In cases where it yields valuable output, YOU will be doing the heavy lifting; crisp formulations are the result of YOU correcting the model, it agreeing, and then YOU correcting it again because it was wrong to agree, or it agreed to resoundingly.
You have to push and be “recursive.” If not, it will stay dumb. Remember, it’s only as smart and nuanced as YOU minus a few points.
I suspect this slight lag is by design. If you don’t know what critical thinking looks like and can’t stress test your own ideas with brutal clarity, you don’t deserve the power of new ideas.
An AI that hands out brilliant answers willy-nilly to those who barely understand the questions would be a bad policy. At least this way there’s still some merit involved. The competitive edge comes from YOUR ability to dig recursively and know coherence when you see it. En route to a good idea LLMs throw off a ton of braindead stupid shit, and that’s the gauntlet you have to navigate past if you want to get to the promised land.
You think you’re worthy? Fine. But be ready to IGNORE ALL FLATTERY.
Treat it like a slightly dopey notepad that talks back to you. Train it to look for weaknesses without being overly cautious, like the newer models, e.g. ChatGPT 5.2. The older ones have higher sycophancy but are good for edge case refinement.
Again, tell it to keep answers short and to stop flattering you. As it gathers patterns from you over time it’ll feel like lifting a heavy barbell wearing a a back-saving lifting belt. But you still have to use good form!

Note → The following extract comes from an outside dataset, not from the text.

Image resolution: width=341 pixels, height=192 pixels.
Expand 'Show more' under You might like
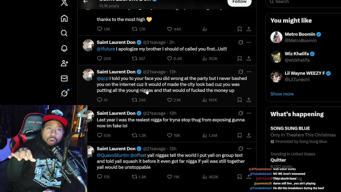tap(282, 94)
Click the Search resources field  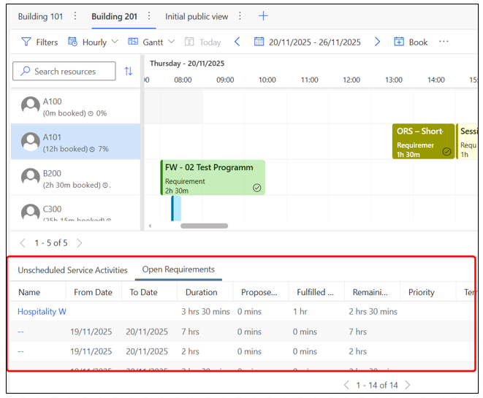click(x=64, y=72)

Good luck an lmk how it goes. 🙏



Yeah, I agree. AI is really a reflection of the person who's using it...if you use it thoughtfully you can stretch it toward being like your secondary brain. Helpful, a good space for exploration and expansion of your ideas but not something to lean on. If you are lazy, you stop thinking altogether and instead, rely on the AI to be your brain. In these cases you're probably going to get dumber yourself.